Today's eclectic collection of positive news nuggets from around the world.


Aurora borealis
Shimmering northern lights
Aurora Night Train

Europe's burgeoning night train network just got a fabulous new addition. You can now catch a 6pm sleeper train from Stockholm, Sweden's capital, and wake up the following morning in the snow plains and fir trees of Sápmi - the traditional territory of the Sámi people, which encompasses northern Norway, Sweden, Finland, and Russia’s Kola Peninsula. Travellers disembark in Abisko, a small town about 150 miles north of the Arctic Circle - one of Sweden’s northernmost settlements that enjoys has some of the clearest skies in Europe, a golden ticket for aurora hunters. Those seeking the northern lights have extra incentive to head to Abisko in 2024 as experts say the sun is reaching the peak (called the “solar maximum”) of its roughly 11-year cycle, in which solar activity will be greatest.


Caribbean beach
Caribbean sea
Rights of Nature

The Caribbean island of Aruba has drafted a constitutional amendment that would make it the second country in the world to recognize that nature has inherent rights. The amendment also affirms that people are entitled to a “clean, healthy and sustainable environment,” reports EcoWatch. Once the amendment is approved, Aruba will be the second nation in the world after Ecuador to recognize the rights of nature in its constitution. About 30 countries have already recognized the inherent rights of particular species or ecosystems. Inded, his month a court in Peru ruled that the Marañón River, which flows from Peru’s Andes mountains into the Amazon river, had a legal right to exist and thrive.

 
In Stranger News...

Street Cred

Alan Titchmarsh can count himself among the few British celebrities to appear on North Korean state television - but only from the waist up. The broadcaster had his jeans blurred by Pyongyang’s censors in an episode of the BBC’s Garden Secrets when it was aired on TV in the hermit kingdom this week. North Korea has outlawed jeans since the early 1990s because they are viewed as a symbol of US imperialism. "I've never seen myself as a dangerous subversive imperialist - I'm generally regarded as rather cosy and pretty harmless, so actually it's given me a bit of street cred really, hasn't it?"


Anybody Else

A maths teacher in Texas has announced his presidential bid as an independent candidate and legally changed his name to "Literally Anybody Else" as he thinks that some voters want “literally anybody else” other than President Joe Biden or his predecessor Donald Trump to return to the White House for another term.
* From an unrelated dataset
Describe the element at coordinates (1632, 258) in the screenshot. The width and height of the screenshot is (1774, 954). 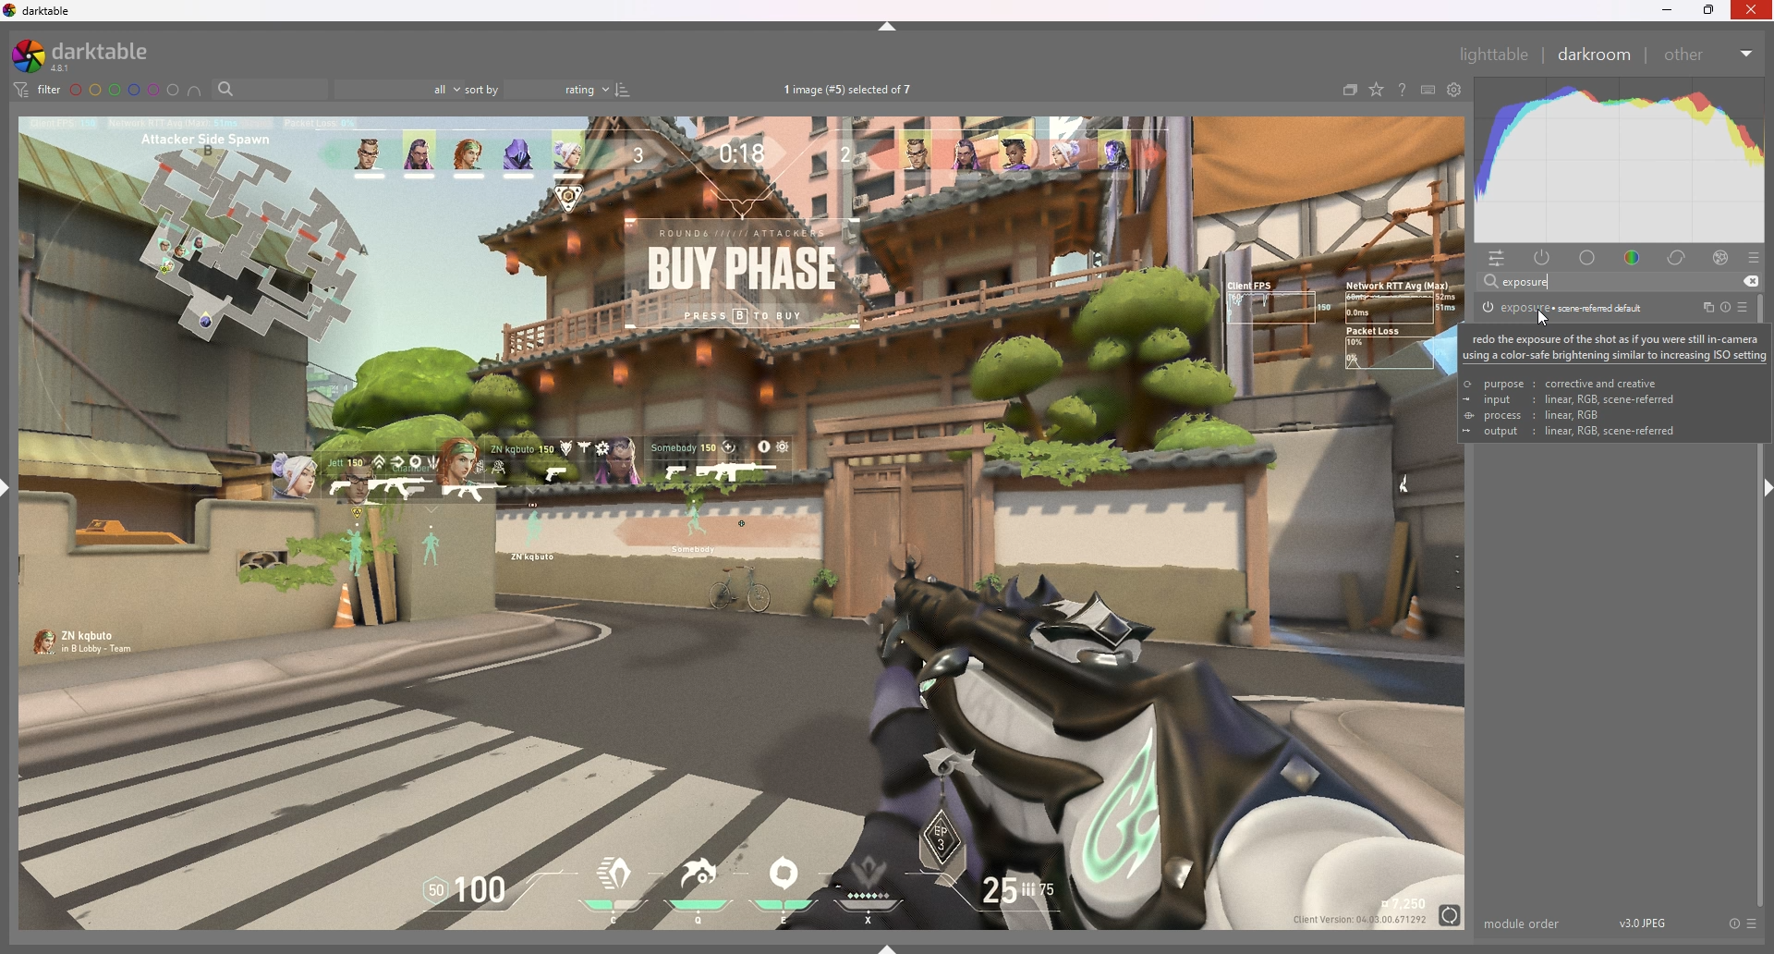
I see `color` at that location.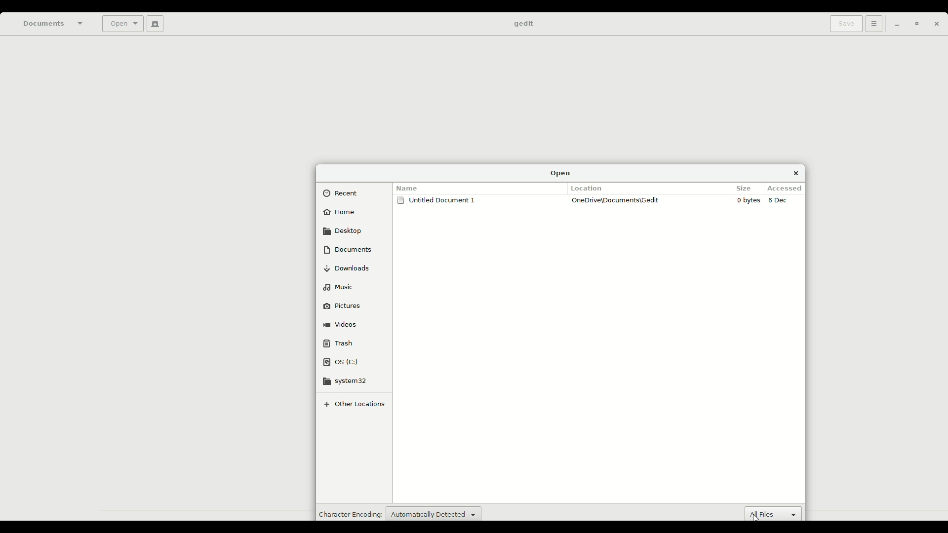 This screenshot has height=533, width=948. I want to click on Auto detect, so click(433, 513).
Formerly known as Dustin Ebey, the 35-year-old man is a seventh-grade maths teacher and a US Army veteran.

 
Bye Bye Asbestos

The Environmental Protection Agency has announced that the U.S. will join 50 others nations worldwide enacting a comprehensive ban on asbestos, a carcinogen that kills tens of thousands of Americans every year but is still used in some products.


JertZero's blended wing aircraft
Illustration of JertZero's blended wing aircraft | JetZero
Cleared For Takeoff

The basic shape of a passenger jet hasn’t changed much for decades, but a radical new design is on the horizon. JetZero has announced that its ultra-efficient blended-wing demonstrator has been FAA-approved to begin test flights. JetZero claims its blended wing would use 50 percent less than a standard jet. That extra fuel efficiency would be huge. The benefits could be even more valuable if this concept was combined with clean aviation powertrains like battery-electric, hydrogen or ammonia-fuelled concepts, where range is still a key impediment to widespread adoption.


 

“Live each day like it’s your second to the last. That way you can fall asleep at night.” Jason Love

 
On This Day

28 March 1989: The Louvre Pyramid designed by I. M. Pei is inaugurated by French President François Mitterrand in Paris.